It’s just data

In defence of Polyglot

I see that Henri Sivonen is once again being snarky without backing his position.  I’ll state my position, namely that something like the polyglot specification needs to exist, and why I believe that to be the case.

The short version is that I have developed a library that I believe to be polyglot compatible, and by that I mean that if there are differences between what this library does and what polyglot specifies that one or both should be corrected to bring them into compliance.

I didn’t write this library simply because I am loonie, but very much to solve a real problem.

The problem is that HTML source files exist that contain artifacts like consecutive <td> elements; people process such documents using tools such as anolis; and such libraries often depend on — for good reasons — libraries such as libxml2 which do an imperfect job of parsing HTML correctly.  The output produced by such tools when combined with such libraries are incorrect.

Note that I stop well short of recommending that others serve their content as application/xhtml+xml.  Or that tools should halt and catch fire if they are presented with incorrect input.  In fact, I would even be willing to say that in general people SHOULD NOT do either of these things.

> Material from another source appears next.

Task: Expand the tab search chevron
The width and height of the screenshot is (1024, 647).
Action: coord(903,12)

Now that I have provided instance proofs of the problem and the solution, I’ll proceed with the longer answer.  I will start by noting that Postel’s law has two halves, and while the HTML WG has focused heavily on the second half of that law, the story should not stop there.

To get HTML right involves a number of details that people often get wrong.  Details such as encoding and escaping.  Details that have consequences such as XSS vulnerabilities when the scenario involves integrating content from untrusted sources.  Scenarios which include comments on blogs or feed aggregators.  Scenarios that lead people to write sanitizers and employ the use of imperfect HTML parsers.

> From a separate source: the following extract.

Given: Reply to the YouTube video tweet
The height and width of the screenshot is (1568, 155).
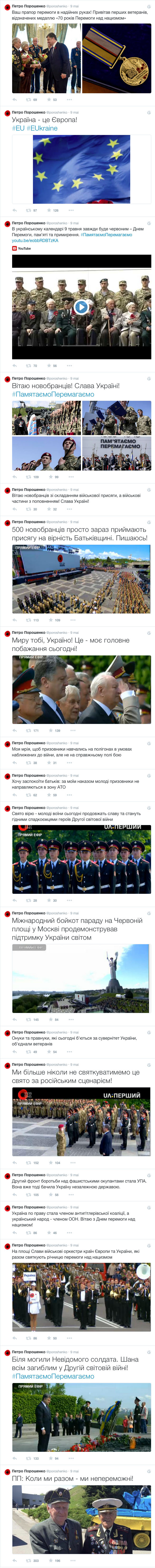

It is well and good that Henri maintains — on a best effort basis only — a superior parser for exactly one programming language.  Advertising this library more won’t solve the problem for people who code in languages such as C#, Perl, PHP, Python, or Ruby.  Fundamentally, a tools will save us response is not an adequate response when the problem is imperfect tools.

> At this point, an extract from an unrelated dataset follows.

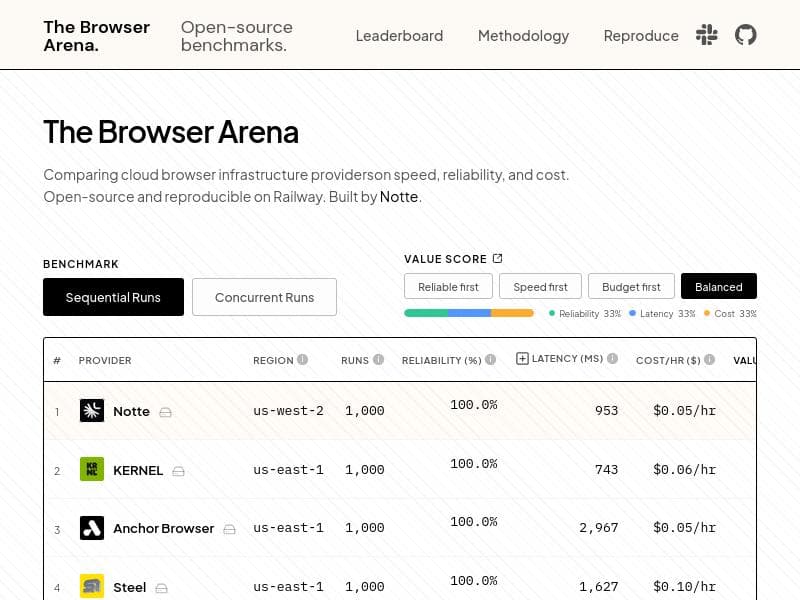
Task: Click the Anchor Browser logo
Action: click(x=92, y=529)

This problem that needs to be addressed is very much the flip side, and complement to, the parsing problem that HTML5 has competently solved.  Given a handful of browser vendors and an uncountable number of imperfect documents, it very much make sense for the browser vendors to get together and agree on how to handle error recovery.  By the very same token, it makes sense for authors who may produce a handful of pages to be processed by an uncountable number of imperfect tools to agree on restrictions that may go well beyond the minimal logical consequences from normative text elsewhere if those restrictions increase the odds of the document produced being correctly processed.

Yes, it would be great if this weren’t necessary and all tools were perfect.  Similarly, it would be great if browser vendors didn’t have to agree on error recovery as this makes the creation of streaming parsers more difficult.  The point is that while both would be great, neither will happen, at least not any time soon.

These restrictions may indeed go beyond “always explicitly close all elements” and “always quote all attribute values”.  It may include such statements as “always use UTF-8”.

Such restrictions are not a bad thing.  In fact, such restrictions are very much a good thing.